Neural networks that learn non-linearity without activation functions [pdf]

(tahabouhsine.com)

19 points | by mlnomadpy 4 days ago ago

7 comments

I misread this as if "there is no non-linearity". there is still non-linearity, it is just renamed and reshuffled into new operators. basically renaming apples into oranges.

[-]

12 hours ago

[deleted]

imtringued 12 hours ago

Well, it's more like fruits and vegetables. The author proposed a normalized inner product as replacement for the standard inner product.

It's not an activation function, because it has the learnable weights of a linear projection (mat vec multiplication) and the clamping properties of an activation function all in one.

My personal issue with the proposal is that it essentially doubles the amount of memory needed on-chip.

Yat-Product GEMMV now needs to store the running total of the inner product and the norm of the input vectors. That's a big cost increase for something that might not improve performance all that much.

mlnomadpy 4 days ago

hello everyone, am taha,

I was able to create a new kernel that allows you to learn non-linearity without using activation functions, making the models whitebox, and without any information loss.

MiniGPT with huggingface datasets streaming: https://www.kaggle.com/code/skywolfmo/yat-nnx-minigpt-finewe...

[-]

rytill 16 hours ago

Why would one have motivation to not use activation functions?

To my knowledge they’re a negligible portion of the total compute during training or inference and work well to provide non-linearity.

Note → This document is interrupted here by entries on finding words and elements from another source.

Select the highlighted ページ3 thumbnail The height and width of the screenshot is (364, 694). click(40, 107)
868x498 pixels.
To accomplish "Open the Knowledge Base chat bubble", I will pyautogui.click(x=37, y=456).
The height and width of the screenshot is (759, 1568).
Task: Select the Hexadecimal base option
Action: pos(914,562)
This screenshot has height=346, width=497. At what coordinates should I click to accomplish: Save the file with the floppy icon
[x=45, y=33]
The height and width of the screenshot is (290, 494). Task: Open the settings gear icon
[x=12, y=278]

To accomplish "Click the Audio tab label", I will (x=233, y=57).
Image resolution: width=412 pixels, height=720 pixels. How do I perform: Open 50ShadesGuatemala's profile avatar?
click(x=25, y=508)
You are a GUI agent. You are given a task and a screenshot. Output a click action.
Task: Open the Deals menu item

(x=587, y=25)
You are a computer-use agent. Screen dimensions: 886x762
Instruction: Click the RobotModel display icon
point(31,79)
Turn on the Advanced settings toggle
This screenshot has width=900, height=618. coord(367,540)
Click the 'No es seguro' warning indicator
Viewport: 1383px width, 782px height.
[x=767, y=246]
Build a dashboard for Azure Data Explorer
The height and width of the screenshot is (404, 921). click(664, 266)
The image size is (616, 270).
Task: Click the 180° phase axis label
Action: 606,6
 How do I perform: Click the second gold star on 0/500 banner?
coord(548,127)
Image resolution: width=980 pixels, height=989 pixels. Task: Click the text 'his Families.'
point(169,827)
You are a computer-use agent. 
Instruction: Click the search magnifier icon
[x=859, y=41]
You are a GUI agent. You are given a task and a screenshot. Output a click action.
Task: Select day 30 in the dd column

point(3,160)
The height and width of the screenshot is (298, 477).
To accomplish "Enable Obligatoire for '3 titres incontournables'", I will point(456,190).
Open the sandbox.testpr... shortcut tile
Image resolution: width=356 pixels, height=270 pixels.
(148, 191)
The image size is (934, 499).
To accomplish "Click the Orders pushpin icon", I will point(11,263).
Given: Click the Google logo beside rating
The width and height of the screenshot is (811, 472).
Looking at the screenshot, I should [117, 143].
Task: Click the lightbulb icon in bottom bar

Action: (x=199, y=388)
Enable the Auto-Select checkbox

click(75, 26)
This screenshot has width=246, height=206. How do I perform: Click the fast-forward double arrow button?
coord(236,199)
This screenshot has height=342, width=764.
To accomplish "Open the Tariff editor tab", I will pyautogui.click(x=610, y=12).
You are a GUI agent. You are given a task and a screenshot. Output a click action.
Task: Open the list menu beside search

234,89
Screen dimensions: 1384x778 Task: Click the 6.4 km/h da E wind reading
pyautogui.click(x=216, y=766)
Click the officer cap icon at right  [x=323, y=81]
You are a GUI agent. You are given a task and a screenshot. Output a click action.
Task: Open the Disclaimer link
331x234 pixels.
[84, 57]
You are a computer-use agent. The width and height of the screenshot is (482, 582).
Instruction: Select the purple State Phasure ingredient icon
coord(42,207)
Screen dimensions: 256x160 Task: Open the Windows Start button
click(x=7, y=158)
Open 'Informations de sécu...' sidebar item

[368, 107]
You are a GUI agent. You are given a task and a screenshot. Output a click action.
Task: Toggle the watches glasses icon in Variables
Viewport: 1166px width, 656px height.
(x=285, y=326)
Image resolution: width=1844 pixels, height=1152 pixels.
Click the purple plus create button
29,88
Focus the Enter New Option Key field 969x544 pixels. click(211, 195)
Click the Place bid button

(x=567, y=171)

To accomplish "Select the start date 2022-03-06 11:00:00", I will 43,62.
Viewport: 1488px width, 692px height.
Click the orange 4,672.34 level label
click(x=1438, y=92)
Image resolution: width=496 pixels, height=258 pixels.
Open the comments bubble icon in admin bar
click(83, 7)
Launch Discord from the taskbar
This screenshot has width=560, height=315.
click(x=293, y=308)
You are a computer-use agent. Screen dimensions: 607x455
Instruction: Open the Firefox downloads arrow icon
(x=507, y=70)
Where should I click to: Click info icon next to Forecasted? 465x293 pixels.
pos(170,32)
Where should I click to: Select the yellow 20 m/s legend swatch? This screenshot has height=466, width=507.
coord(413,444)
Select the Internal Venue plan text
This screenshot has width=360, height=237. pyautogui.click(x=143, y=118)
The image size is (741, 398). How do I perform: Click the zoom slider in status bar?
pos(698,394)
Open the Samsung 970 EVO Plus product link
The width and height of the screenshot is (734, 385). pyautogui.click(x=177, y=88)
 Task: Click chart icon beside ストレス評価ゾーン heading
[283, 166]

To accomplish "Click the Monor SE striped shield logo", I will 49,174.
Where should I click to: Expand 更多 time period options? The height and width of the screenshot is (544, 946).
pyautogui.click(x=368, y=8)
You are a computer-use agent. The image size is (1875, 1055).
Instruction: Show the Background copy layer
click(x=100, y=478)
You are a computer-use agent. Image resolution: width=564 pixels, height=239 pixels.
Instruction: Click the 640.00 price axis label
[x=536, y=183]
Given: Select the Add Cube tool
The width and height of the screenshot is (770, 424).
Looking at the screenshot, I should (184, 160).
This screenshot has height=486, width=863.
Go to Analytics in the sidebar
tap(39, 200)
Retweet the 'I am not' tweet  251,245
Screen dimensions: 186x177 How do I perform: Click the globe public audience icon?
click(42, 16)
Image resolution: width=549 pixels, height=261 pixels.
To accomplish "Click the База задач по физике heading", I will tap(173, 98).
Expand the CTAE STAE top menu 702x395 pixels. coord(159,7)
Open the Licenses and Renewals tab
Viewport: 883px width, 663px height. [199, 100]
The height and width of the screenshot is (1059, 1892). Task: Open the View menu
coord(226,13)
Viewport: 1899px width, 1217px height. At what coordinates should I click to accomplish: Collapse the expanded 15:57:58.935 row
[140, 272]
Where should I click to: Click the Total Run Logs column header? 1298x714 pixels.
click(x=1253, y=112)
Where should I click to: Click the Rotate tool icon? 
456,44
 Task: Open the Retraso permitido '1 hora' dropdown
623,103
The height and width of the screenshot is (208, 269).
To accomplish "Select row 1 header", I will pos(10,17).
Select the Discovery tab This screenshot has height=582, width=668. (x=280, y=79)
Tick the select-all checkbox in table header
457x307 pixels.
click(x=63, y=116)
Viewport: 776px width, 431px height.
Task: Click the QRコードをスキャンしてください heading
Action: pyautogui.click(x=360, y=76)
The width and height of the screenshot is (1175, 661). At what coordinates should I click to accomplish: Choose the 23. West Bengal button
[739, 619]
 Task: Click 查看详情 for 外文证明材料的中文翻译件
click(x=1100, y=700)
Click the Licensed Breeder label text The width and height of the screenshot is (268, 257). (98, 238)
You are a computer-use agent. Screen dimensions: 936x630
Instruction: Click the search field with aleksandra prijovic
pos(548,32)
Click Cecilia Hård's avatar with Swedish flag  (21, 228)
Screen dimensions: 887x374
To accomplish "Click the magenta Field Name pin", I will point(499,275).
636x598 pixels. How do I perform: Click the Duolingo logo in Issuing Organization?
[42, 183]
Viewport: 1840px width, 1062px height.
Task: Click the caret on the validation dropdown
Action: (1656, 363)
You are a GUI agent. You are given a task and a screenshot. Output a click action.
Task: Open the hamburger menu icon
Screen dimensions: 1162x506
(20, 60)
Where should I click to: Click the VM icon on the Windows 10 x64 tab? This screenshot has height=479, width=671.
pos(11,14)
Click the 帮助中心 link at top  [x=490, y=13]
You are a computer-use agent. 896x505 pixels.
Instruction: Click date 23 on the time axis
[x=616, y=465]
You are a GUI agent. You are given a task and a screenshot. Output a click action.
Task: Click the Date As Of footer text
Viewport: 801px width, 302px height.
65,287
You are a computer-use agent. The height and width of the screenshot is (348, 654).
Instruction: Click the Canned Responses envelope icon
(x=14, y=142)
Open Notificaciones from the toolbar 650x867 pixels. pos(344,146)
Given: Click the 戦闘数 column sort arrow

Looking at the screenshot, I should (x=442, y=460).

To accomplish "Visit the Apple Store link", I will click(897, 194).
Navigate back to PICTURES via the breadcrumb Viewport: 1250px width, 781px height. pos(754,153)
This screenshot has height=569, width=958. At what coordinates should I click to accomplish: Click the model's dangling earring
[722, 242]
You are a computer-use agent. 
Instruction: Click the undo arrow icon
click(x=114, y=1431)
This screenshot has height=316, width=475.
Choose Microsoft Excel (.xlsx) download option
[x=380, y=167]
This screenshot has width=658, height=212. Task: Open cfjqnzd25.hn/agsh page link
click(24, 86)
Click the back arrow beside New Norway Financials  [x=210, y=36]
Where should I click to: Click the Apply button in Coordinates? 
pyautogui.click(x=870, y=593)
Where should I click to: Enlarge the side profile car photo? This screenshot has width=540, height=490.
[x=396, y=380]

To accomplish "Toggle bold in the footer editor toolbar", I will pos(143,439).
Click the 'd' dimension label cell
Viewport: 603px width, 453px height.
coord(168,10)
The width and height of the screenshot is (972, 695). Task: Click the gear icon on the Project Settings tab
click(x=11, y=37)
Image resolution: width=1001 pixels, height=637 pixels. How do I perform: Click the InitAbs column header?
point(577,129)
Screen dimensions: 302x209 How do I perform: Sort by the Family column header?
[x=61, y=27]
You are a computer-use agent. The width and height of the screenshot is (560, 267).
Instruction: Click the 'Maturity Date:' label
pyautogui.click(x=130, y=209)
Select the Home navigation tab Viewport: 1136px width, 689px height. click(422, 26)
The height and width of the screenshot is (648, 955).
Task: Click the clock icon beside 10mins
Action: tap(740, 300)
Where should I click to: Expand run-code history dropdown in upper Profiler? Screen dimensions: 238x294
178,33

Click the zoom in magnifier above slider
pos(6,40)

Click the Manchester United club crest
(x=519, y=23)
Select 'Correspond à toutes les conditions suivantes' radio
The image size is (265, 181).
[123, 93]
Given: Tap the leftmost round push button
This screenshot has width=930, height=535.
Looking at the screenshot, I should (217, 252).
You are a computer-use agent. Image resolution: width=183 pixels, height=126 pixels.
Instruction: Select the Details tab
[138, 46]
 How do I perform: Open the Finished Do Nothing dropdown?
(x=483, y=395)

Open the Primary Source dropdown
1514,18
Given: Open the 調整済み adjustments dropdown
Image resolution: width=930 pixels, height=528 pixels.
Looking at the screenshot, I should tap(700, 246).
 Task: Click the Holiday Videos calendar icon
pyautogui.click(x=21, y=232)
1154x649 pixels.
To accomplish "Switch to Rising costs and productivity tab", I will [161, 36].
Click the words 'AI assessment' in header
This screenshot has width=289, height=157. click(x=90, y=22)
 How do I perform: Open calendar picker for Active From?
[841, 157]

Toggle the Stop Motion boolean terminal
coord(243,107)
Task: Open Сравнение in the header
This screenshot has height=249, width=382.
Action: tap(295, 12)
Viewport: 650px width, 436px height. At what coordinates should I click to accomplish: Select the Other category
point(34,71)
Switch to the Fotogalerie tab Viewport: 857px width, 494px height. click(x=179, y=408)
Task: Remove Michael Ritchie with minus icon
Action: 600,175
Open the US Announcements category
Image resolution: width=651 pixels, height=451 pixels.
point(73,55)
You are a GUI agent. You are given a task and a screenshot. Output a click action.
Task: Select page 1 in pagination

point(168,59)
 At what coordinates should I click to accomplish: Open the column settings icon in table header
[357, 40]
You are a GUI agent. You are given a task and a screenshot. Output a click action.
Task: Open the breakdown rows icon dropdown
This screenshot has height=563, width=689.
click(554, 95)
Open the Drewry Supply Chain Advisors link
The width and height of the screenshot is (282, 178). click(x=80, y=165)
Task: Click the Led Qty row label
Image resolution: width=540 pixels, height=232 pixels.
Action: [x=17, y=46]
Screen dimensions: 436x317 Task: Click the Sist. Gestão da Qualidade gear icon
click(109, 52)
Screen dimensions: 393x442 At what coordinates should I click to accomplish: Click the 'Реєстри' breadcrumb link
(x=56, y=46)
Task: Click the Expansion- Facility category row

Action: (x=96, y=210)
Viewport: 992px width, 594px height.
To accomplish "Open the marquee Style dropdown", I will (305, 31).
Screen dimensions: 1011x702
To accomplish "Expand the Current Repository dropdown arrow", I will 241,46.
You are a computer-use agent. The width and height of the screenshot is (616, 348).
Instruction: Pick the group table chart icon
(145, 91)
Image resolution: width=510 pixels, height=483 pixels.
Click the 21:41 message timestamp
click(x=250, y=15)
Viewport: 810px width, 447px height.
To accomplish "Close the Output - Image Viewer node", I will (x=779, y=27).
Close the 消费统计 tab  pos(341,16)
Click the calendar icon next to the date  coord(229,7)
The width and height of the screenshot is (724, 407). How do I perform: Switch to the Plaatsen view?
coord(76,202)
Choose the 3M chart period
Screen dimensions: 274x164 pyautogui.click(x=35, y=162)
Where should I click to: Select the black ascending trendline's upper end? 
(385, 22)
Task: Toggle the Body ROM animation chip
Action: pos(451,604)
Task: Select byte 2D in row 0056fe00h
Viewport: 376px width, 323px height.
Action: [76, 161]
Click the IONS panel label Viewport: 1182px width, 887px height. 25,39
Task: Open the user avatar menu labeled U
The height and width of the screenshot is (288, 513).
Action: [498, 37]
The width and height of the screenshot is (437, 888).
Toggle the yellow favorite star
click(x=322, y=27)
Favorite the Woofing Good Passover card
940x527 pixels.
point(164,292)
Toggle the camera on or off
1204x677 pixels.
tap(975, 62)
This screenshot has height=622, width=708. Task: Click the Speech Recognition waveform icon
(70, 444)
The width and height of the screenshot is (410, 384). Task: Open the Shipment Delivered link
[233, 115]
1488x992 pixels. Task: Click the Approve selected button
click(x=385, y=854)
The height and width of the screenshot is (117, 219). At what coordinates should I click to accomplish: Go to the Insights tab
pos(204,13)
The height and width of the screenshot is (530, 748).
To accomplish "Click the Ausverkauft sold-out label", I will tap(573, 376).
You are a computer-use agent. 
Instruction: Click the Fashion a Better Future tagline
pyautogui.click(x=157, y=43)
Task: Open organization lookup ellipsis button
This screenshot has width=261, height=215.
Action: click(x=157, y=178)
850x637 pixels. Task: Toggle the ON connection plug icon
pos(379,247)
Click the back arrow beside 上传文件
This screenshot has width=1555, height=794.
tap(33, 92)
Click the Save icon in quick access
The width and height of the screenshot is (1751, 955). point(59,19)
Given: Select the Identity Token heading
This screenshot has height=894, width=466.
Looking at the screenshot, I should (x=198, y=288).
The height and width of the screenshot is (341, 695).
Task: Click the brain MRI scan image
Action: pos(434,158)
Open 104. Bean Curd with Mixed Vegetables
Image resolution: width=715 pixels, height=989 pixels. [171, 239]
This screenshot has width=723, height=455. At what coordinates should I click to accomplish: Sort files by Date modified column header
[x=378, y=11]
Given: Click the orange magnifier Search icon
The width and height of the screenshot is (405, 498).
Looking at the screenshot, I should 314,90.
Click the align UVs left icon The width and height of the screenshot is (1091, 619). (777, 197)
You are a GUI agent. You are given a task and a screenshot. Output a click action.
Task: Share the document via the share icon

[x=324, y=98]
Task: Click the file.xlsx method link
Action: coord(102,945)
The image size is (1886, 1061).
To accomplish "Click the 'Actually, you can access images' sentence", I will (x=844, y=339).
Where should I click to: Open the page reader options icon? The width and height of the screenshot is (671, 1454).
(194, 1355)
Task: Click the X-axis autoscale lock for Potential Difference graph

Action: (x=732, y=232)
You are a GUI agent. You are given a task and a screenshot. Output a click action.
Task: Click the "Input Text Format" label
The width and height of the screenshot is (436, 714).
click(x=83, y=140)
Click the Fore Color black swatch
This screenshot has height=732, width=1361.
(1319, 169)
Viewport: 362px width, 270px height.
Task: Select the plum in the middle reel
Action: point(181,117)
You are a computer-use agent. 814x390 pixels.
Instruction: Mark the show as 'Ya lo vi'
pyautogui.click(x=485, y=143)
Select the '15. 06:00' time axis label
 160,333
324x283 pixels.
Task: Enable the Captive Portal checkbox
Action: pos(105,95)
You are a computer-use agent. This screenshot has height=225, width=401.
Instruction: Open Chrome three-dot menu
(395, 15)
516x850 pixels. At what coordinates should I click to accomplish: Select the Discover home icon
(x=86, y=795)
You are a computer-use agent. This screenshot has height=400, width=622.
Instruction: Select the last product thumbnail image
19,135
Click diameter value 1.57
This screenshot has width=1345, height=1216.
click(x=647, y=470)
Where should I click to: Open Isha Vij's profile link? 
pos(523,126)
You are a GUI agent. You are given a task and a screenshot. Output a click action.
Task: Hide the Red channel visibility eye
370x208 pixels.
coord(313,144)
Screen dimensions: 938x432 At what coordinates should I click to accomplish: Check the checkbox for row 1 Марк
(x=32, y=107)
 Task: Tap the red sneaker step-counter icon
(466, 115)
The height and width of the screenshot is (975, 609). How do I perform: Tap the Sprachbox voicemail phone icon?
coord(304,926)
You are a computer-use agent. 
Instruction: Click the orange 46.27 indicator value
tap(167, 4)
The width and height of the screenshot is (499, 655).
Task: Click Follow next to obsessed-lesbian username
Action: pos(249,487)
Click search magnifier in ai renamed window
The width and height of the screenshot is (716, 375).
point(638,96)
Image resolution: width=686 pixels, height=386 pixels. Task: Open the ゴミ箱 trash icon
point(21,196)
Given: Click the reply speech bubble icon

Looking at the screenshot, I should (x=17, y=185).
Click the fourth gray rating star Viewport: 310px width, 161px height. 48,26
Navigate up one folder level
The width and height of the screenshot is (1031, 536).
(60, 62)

Very open to learning more.

[-]

julius 7 hours ago

Less information loss -> Less params? Please correct me if I got this wrong. The Intro claims:

"The dot product itself is a geometrically impoverished measure, primarily capturing alignment while conflating magnitude with direction and often obscuring more complex structural and spatial relationships [10, 11, 4, 61, 17]. Furthermore, the way current activation functions achieve non-linearity can exacerbate this issue. For instance, ReLU (f (x) = max(0, x)) maps all negative pre-activations, which can signify a spectrum of relationships from weak dissimilarity to strong anti-alignment, to a single zero output. This thresholding, while promoting sparsity, means the network treats diverse inputs as uniformly orthogonal or linearly independent for onward signal propagation. Such a coarse-graining of geometric relationships leads to a tangible loss of information regarding the degree and nature of anti-alignment or other neg- ative linear dependencies. This information loss, coupled with the inherent limitations of the dot product, highlights a fundamental challenge."

russfink 15 hours ago

One reason might be expressing the constructs in a different domain, eg homomorphic encrypted evaluators.